■ DOCUMENT
--- BEGIN ---

Finding duplicates in one column with non-dups in another - python

I am struggling with how to take a dataset and output a result that finds duplicate information in one column with non-duplicate items in another. If say column 0 and 2 are exact duplicates I don't care about the set of data, only if there are rows where column 0 has entries with more than one value in column 2. And, if that is the case, I want all of the rows that match column 0.
I am first using concat to narrow down the dataset to rows that have duplicates. My problem is now trying to get only the rows where column 2 is different.
My example dataset is:
Pattern or URI,Route Filter Clause,Partition,Pattern Usage,Owning Object,Owning Object Partition,Cluster ID,Catalog Name,Route String,Device Name,Device Description
"11111",,Prod_P,Device,"11111",Prod_P,,,,SEPFFFF0723AFE8,device1
"11111",,Prod_P,Device,"11111",Prod_P,,,,SEPFFFF862FAF74,device2
"11111",,Prod_P,Device,"11111",Prod_P,,,,SEPFFFFF2A8AA38,device3
"11111",,Prod_P,Device,"11111",Prod_P,,,,SEPFFFFD2C0A2C6,device4
"22334",,Prod_P,Device,"22334",Prod_P,,,,SEPFFFFCF87AB31,device5
"33333",,Prod_P,Device,"33333",Prod_P,,,,SEPFFFFCF87AAEA,device6
"33333",,Dummy_P,Device,"33333",Dummy_P,,,,SEPFFFF18FF65A0,device7
"33333",,Prod_P,Device,"33333",Prod_P,,,,SEPFFFFCFCCAABB,device8
In this set, I want to have a result of the last three rows that are "33333" as they have more than one type of value in column 2. "11111" only matches Prod_P so I don't care about it.
import pandas as pd
ignorelist = []
inputfile = "pandas-problem-data.txt"
data = pd.read_csv(inputfile)
data.columns = data.columns.str.replace(' ','_')
data = pd.concat(g for _, g in data.groupby("Pattern_or_URI") if len(g) > 1)
data = data.loc[(data["Pattern_Usage"]=="Device"), ["Pattern_or_URI","Partition","Pattern_Usage","Device_Name","Device_Description"]]
new_rows = []
tempdup = pd.DataFrame()
for i, row in data.iterrows():
if row["Pattern_or_URI"] in ignorelist:
continue
ignorelist.append(row["Pattern_or_URI"])
# testdup = pd.concat(h for _, h in (data.loc[(data["Pattern_or_URI"]==row["Pattern_or_URI"], ["Pattern_or_URI","Partition","Pattern_Usage","Device_Name","Device_Description"])]).groupby("Partition") if len(h) > 1)
# print(data.loc[(data["Pattern_or_URI"]==row["Pattern_or_URI"], ["Pattern_or_URI","Partition","Pattern_Usage","Device_Name","Device_Description"])])

--- END ---

■ SHORT PROBLEM
From the pandas question above, extract the stretch from "data.columns = data.columns.str.replace('" through "tempdup = pd.DataFrame()" word for word.

■ DATASET SECTION
--- BEGIN ---

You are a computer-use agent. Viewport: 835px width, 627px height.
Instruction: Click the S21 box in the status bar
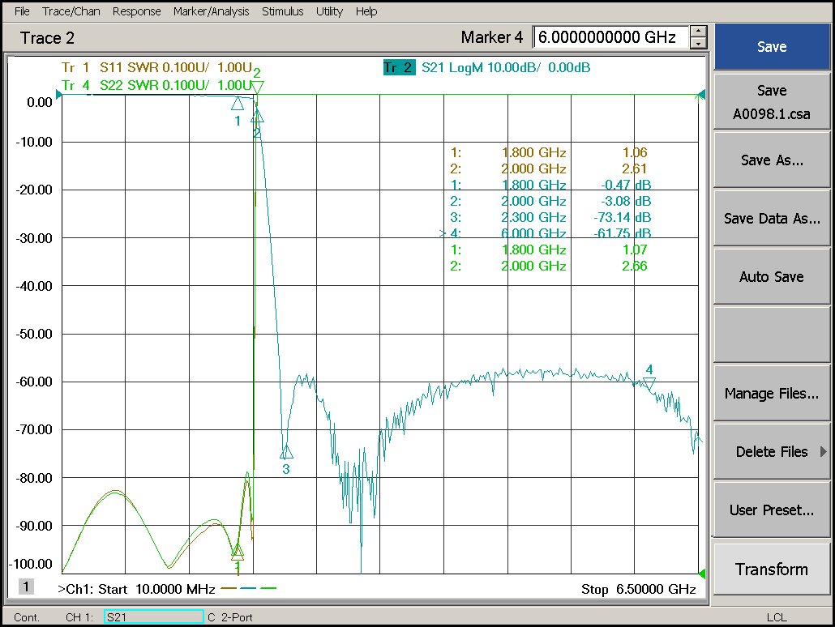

--- END ---

■ ANSWER FOR THE TASK
data.columns = data.columns.str.replace(' ','_')
data = pd.concat(g for _, g in data.groupby("Pattern_or_URI") if len(g) > 1)
data = data.loc[(data["Pattern_Usage"]=="Device"), ["Pattern_or_URI","Partition","Pattern_Usage","Device_Name","Device_Description"]]
new_rows = []
tempdup = pd.DataFrame()